The band was created by New York born Kierin Magenta Kirby or also known by her candy rave name “Lady Miss Kier”. Lady Kier was a Gogo dancer in New York and wanted to start making her own music, so she moved out to the sinful “terror”itories or LA where she met a “beat maker” and started to create electro tunes. They named the band “Deee-Lite” which once broken down, meaning the “D” for drugs “eee” for all the “e” or ecstasy they did and the “lite” comes from the fact that they liked to “litely” lace their drugs with acid.

They became popular after their first album in 1992 called “Dewdrops in the Garden” which is a drug reference in itself. The intro sound of the album was that of a small female child who sounds like they just inhaled a large amount of “funny balloon juice” and speaks the words “Dewdrops in the Garden.” Right off the bat we can tell this album will be covered and oozing with black street drug references and homo erotic lyrical flesh sword tingles.
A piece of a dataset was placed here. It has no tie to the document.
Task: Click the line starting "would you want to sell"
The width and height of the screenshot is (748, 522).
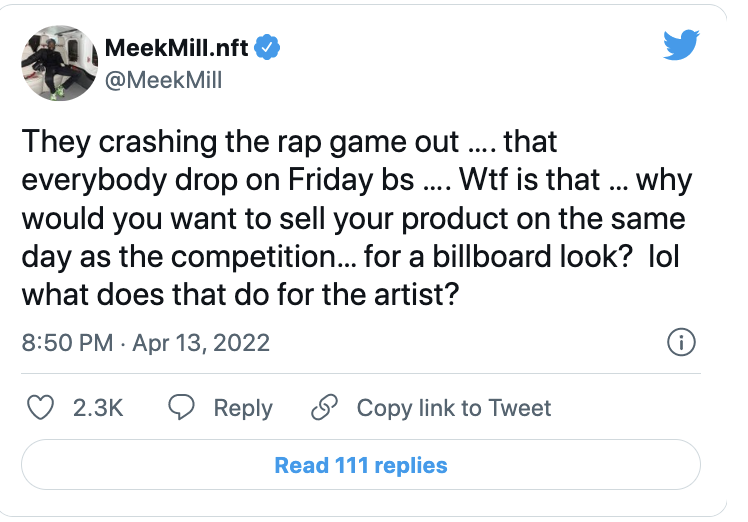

These one hit wonders were far from musical geniuses. Their music was made from pawn shop electronic keyboards, kitchen pots and stolen samples from popular 70’s vinyl black songs.

From that album a song called “Grooving into the Heart” hit the top 10 on the pop charts in 1993. This song was the number one played song not only in gay clubs, but normal sex having bars and discos. With its sassy bass lines and gay agenda lyrics, this song was brainwashing young America to dabble with the thoughts of a late night “stick and lick” behind a run down gay leather bar. Their BPMs were the most dangerous type to the American public and still is to this day.

The chart below shows that exactly after this band had their song put on the air waves, homo cases increased in the US.

Their second album called “Infinity Within” was a direct called for gay males to have “Infinity” lovers “Within” their sinful DNA juice cover man holes.

Who Are the Members of Dee-lite?

Lady Miss Kier – This lolly gagging lesbian is so self aborded she tried to sue a dancing video game for supposably stealing her image. I’m sorry, you’re not the only pig tail wearing, overly priced retro dress wearing, lazy eyed, female drug addict in the world.

Now over weight and now showing her age, Lady Keir looks more like a post op fat transgenic who has a drinking problem. The only gigs she can get is to be the opening act at gay cross dressing pageants.

Super DJ Dmitri – If I had to sum up this man in two words, I would freely use “Gay Terrorist”. What self respecting Muslim wears pig tails and dances around to homosexual music?

DJ Ani – An Asian gay version of Andy Warhol, who was later replaced by San Fransisco DJ,Towa Tei in 1995 for his heavy sex addiction.